Отчего мне случалось в детстве плакать без причин, отчего с 13-летнего возраста я прятался, чтобы выплакаться на свободе, — я, который казался для всех невозмутимо веселым?..
* * *
Пустынька, 5 октября
Я проснулся от шума ветра; страшная метель продолжается уже два часа — все кругом бело. Если снег останется и больше не выпадет, можно будет завтра найти медведей и лосей… Не думаю, что я бы пошел их искать… разве только с мыслью приобрести для твоих ног медвежью шкуру…
* * *
25 октября
У меня были внутренние бури, доводившие меня до желания биться головой об стену. Причиной этого было лишь возмущение против моего положения… Мне кажется, что первобытное состояние нашей души — сильная любовь к добру или к Богу, которую мы теряем с холодным прикосновением к материи, в которой заключается наша душа. Но душа не забыла совершенно свое первое существование, до ее заключения в то застывшее состояние, в котором она теперь находится… Это и есть причина тому чувству необходимости любви, которое мучает иных людей, и тому радостному чувству и счастью, которое они ощущают, когда они, согреваясь и тая, возвращаются к своему первоначальному нормальному существовании; если бы мы не были скованы материей, мы бы сейчас вернулись в наше нормальное состояние, которое есть непрерывное обожание Бога, и единственное, в котором можно быть без страданий; но материя нам мешает и холодит душу настолько, что душа совершенно теряет свое первое свойство расплавленности (fusion) и переходить в полный застой.
Бог дозволяет, время от времени, чтобы в этой жизни немного тепла оживило нашу душу и напомнило бы ей случайно то блаженное состоите, в котором она находилась до своего заключения… и к которому возвращение обещано нам после смерти. Это бывает, когда мы любим женщину, мать или ребенка…
* * *
Дрезден, 10 июля
Вот я здесь опять, и мне тяжело на сердце, когда вижу опять эти улицы, эту гостиницу и эту комнату без тебя. Я только что приехал в З 1/4 ч. утра, и не могу лечь, не сказав тебе то, что говорю тебе уже 20 лет, — что я не могу жить без тебя, что ты мое единственное сокровище на земле, и я плачу над этим письмом, как плакал 20 лет тому назад. Кровь застывает в сердце при одной мысли, что я могу тебя потерять, и я себе говорю: как ужасно глупо расставаться!

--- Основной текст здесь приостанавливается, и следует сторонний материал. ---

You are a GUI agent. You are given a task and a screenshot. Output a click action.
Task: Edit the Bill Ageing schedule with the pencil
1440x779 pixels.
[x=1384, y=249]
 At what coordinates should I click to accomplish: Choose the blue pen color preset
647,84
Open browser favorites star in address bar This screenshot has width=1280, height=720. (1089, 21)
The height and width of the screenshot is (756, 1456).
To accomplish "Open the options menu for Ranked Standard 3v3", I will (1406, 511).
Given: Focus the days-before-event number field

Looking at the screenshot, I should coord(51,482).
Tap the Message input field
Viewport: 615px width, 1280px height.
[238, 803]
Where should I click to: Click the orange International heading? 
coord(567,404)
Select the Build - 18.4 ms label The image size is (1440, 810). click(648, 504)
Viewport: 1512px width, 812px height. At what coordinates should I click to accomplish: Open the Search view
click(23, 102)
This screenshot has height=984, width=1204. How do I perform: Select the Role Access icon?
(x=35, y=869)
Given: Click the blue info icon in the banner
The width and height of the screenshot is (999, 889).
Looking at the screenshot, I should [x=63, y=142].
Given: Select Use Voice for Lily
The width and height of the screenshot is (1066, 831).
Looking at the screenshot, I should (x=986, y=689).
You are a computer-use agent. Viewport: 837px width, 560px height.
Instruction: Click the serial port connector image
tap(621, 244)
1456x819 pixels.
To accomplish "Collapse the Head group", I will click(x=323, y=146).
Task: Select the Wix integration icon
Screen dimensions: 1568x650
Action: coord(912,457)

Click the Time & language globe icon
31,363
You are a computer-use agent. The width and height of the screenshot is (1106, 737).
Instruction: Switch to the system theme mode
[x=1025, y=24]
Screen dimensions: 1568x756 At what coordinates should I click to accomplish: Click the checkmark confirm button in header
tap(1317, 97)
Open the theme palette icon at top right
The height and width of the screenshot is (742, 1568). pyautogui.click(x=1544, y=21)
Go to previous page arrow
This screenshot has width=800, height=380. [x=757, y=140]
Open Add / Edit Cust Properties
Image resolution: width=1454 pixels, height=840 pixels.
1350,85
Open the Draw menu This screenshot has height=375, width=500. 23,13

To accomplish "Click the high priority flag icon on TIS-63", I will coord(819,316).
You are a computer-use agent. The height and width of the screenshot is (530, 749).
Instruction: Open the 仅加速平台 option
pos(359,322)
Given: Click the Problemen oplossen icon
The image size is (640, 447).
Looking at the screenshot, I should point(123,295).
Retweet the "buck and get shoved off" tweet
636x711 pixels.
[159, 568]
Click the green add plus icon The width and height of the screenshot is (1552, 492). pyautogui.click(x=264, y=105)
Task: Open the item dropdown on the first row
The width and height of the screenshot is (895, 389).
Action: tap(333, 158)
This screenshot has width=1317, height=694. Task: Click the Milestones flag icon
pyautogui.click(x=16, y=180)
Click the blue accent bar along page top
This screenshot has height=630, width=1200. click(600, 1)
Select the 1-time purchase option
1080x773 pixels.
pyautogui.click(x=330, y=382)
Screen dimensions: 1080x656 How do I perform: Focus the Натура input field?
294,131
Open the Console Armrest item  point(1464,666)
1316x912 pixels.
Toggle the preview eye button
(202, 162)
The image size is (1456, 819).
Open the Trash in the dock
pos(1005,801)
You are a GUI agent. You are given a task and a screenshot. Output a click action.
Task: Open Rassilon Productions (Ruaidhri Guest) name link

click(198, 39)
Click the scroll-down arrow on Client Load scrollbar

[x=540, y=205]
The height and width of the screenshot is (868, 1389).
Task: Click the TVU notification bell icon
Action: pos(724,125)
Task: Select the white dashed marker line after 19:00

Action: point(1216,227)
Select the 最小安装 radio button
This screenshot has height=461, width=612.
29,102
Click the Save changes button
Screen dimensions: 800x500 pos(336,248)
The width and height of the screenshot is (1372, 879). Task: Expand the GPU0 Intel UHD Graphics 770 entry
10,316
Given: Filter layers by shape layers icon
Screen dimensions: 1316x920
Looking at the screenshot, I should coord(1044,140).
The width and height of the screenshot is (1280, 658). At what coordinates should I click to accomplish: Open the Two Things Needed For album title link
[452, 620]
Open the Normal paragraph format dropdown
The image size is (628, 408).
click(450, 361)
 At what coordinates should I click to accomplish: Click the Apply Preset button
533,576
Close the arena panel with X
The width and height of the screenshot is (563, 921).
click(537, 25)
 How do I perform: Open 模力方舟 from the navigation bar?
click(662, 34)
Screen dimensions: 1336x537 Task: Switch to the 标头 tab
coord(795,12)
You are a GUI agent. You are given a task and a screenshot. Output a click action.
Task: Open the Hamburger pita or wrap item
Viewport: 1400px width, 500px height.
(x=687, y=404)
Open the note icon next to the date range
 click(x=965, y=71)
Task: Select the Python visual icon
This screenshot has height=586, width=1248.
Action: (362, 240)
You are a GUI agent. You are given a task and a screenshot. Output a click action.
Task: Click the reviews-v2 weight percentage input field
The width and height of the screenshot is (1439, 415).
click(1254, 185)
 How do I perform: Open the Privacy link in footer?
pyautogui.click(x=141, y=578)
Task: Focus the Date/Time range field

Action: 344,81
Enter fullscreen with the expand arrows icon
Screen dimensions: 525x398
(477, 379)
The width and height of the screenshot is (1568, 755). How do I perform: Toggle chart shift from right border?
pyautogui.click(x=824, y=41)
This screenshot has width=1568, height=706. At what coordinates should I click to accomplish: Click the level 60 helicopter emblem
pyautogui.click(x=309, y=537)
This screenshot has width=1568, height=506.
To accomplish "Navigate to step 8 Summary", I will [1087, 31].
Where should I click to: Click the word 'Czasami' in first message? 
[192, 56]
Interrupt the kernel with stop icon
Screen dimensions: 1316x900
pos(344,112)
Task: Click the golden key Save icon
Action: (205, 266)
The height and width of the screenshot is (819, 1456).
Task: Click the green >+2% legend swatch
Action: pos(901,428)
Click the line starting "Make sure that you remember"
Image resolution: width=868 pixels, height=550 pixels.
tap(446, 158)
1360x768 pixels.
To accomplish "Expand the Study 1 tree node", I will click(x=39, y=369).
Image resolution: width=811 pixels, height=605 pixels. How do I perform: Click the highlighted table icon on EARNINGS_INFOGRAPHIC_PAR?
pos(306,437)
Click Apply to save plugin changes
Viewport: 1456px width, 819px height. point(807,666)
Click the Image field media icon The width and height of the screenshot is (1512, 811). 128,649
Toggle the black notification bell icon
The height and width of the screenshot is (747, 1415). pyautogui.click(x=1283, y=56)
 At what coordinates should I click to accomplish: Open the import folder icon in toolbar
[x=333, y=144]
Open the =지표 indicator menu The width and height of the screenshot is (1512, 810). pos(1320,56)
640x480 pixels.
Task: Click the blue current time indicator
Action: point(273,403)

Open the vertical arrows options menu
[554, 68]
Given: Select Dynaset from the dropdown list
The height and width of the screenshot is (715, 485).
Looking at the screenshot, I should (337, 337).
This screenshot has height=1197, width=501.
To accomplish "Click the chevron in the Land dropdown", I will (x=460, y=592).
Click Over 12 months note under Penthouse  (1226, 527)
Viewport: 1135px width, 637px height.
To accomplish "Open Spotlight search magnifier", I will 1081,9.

Думая о тебе, я в твоем образе не вижу ни одной тени, ни одной, все — лишь свет и счастье…
Я ей сказал (m-me Павловой), что я ищу сюжета для драмы, и что у меня была мысль — представить человека, который из-за какой-нибудь причины берет на себя кажущуюся подлость.
Она схватилась за эту мысль, яко ястреб, и вертела ею во все стороны, но мы не нашли ничего подходящего…
* * *
Дрезден, 25 июля
…Мне очень грустно и очень скучно, и глуп я был, что думал, что будет здесь приятно.
Если б у меня был Бог знает какой успех литературный, если б мне где-нибудь на площади поставили статую, все это не стоило бы четверти часа — быть с тобой, и держать твою руку, и видеть твое милое, доброе лицо! Что бы со мной было, если б ты умерла? А все-таки пусть лучше я после тебя умру, потому что я не хочу, чтоб тебе было тяжело после меня…
И тяжело слушать музыку без тебя; я будто через нее сближаюсь с тобой!
…А в Карлсбаде будет мне скверно; там, говорят, такое множество людей; и все они захотят, чтоб я делал с ними parties de plaisir, а мне бы жить тихонько с какими-нибудь профессорами. Ну их! Я мало бываю дома; а когда приду, то читаю Шопенгауэра, и редко с ним не соглашаюсь, т.-е. я нахожу в нем изредка противоречия, даже с его точки зрения, и все говорю себе: «Дурак, что я мог с ним познакомиться — и не познакомился!»